§ **TASK**:
An exact copy of every record is needed, with the pictures left out.

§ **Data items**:
*** Begin section ***

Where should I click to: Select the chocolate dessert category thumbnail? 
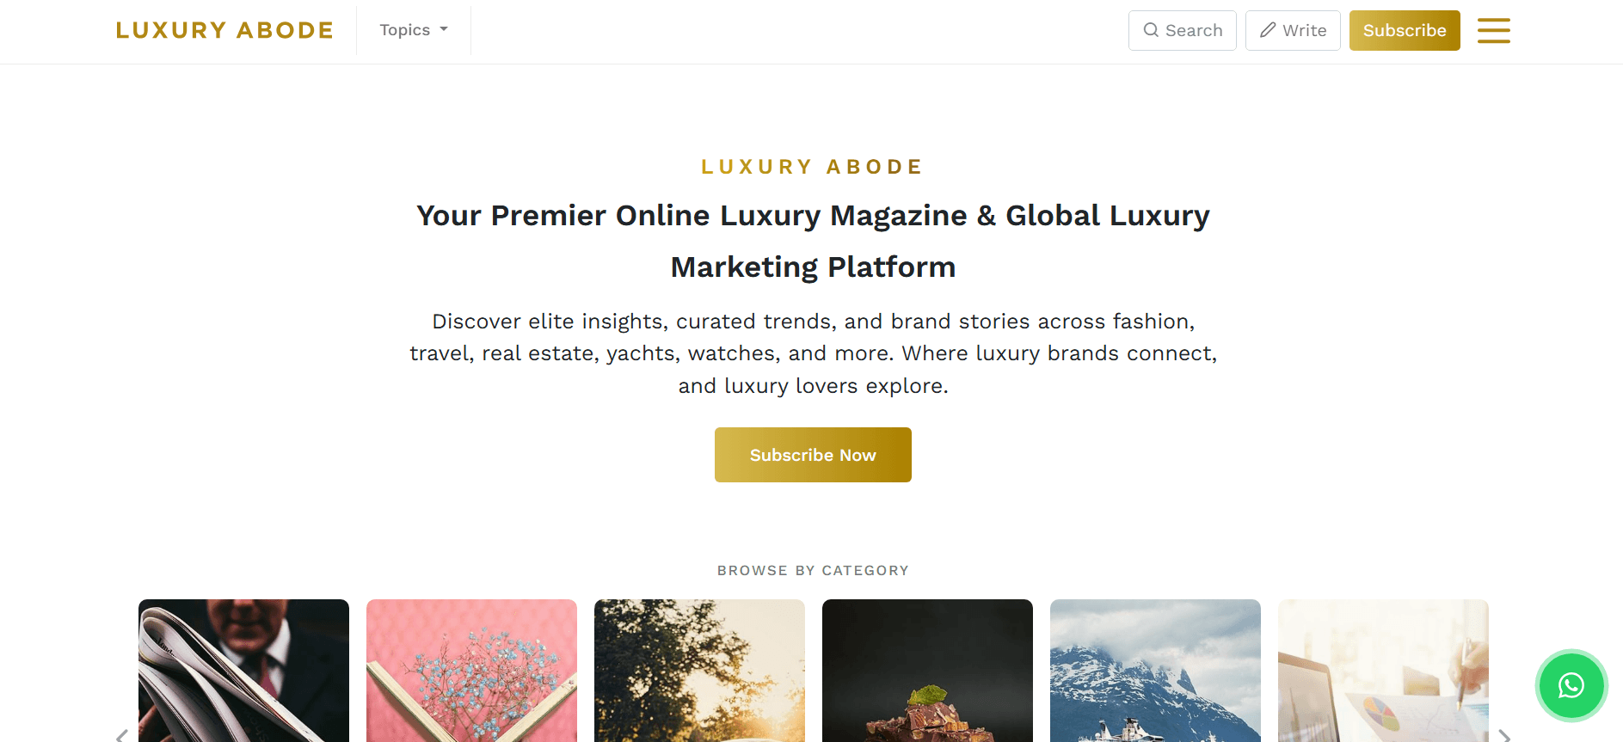[927, 671]
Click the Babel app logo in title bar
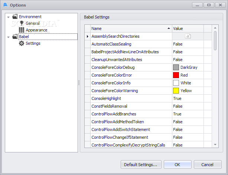 (x=5, y=5)
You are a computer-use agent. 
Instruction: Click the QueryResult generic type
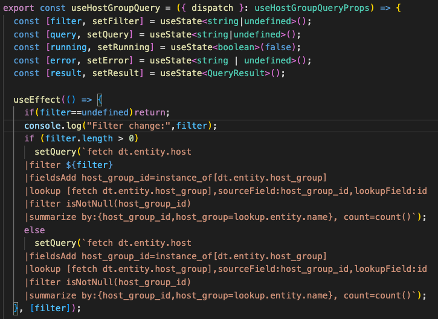click(234, 73)
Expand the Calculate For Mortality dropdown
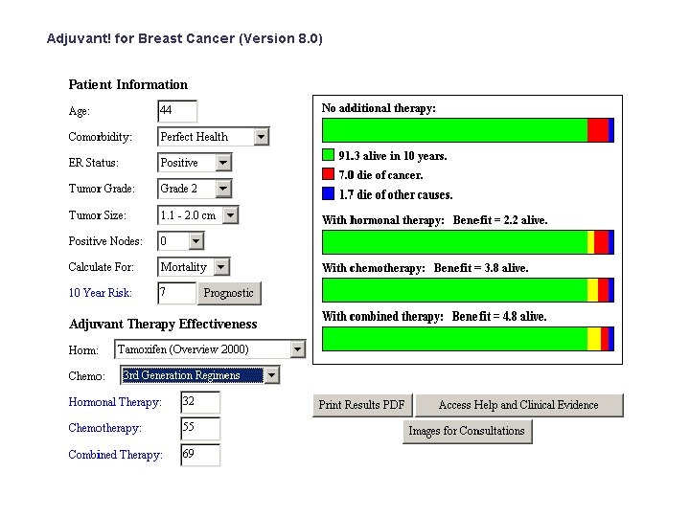 point(221,267)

*** End section ***

§ **ANSWER TO THIS EXERCISE**:
Where should I click to: Select the chocolate dessert category thumbnail? 
[927, 671]
Click the Babel app logo in title bar
 (x=5, y=5)
You are a computer-use agent. 
Instruction: Click the QueryResult generic type
click(234, 73)
Expand the Calculate For Mortality dropdown
 point(221,267)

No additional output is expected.